German central banker urges ECB to phase out stimulus
German central bank chief Axel Weber urged fellow European Central Bank policymakers on Tuesday to mull ending exceptional support measures, which would put the ECB at odds with other central banks.
"It is necessary, from a monetary policy point of view, not to postpone the exit from non-standard measures for too long," Weber said in a speech delivered in New York but also distributed by the Bundesbank in Frankfurt.
"There are risks both in exiting too early and in exiting too late. I believe the latter are greater than the former," he added, making it clear the key ECB governor would push for at least a phasing out of the exceptional measures.
The ECB has been providing unlimited amounts of cash to commercial banks to keep interbank lending markets running smoothly and has purchased corporate bonds and sovereign debt as part of its drive to prevent a financial system meltdown.
The US Federal Reserve and Bank of England have also pumped massive amounts of cash into their banking systems via programmes known as quantitative easing, using methods the ECB has refused to consider but which the Fed and BoE are now set to take even further.
That would lead the euro to gain in value against the dollar and pound, penalising eurozone exporters who have underpinned a modest economic rebound.

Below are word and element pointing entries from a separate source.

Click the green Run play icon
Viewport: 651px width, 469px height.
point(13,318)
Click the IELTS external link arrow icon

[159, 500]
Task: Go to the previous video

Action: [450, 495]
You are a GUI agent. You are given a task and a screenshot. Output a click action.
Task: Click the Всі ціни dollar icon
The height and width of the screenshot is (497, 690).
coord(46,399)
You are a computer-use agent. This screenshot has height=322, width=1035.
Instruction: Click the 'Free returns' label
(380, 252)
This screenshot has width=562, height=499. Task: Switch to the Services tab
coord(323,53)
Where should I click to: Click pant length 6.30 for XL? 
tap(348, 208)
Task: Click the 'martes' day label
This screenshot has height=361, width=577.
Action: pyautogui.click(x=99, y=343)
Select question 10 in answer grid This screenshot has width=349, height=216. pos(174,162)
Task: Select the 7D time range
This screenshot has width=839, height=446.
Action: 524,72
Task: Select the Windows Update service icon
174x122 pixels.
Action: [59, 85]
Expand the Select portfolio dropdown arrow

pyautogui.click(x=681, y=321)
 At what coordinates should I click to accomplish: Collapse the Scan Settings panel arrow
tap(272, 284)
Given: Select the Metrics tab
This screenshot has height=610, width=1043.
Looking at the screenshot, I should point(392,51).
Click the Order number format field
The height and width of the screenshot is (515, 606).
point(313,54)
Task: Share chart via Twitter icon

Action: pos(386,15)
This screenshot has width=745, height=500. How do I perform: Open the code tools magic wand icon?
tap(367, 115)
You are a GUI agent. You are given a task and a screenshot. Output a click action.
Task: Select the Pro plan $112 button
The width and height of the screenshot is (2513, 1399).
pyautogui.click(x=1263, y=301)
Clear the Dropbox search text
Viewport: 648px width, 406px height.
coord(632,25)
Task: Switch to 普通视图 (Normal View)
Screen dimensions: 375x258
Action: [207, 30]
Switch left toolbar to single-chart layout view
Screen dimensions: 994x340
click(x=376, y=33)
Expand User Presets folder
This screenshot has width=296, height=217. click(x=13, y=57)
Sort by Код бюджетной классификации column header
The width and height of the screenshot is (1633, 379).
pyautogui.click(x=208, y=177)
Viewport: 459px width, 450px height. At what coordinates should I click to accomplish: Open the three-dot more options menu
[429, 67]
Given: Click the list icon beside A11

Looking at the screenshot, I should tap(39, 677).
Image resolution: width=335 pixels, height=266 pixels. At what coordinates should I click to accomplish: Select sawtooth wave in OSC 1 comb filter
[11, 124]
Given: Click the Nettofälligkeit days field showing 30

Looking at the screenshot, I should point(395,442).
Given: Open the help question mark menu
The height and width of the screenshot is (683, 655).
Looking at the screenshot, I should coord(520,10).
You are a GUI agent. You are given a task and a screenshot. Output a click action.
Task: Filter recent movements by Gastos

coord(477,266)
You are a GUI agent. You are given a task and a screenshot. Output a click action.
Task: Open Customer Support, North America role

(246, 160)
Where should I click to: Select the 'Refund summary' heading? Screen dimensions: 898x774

The ECB nonetheless appears set to push ahead early next year in withdrawing unorthodox stimulus and Weber's comments underscored his determination not to wait much longer in doing so.
Weber, who publicly opposed the controversial ECB decision to begin buying eurozone government debt in May, reiterated his position a day after purchases came virtually to a halt with a weekly total falling to just nine million euros (12.4 million dollars).
"These securities purchases should now be phased out permanently as part of our non-standard policy measures," he insisted.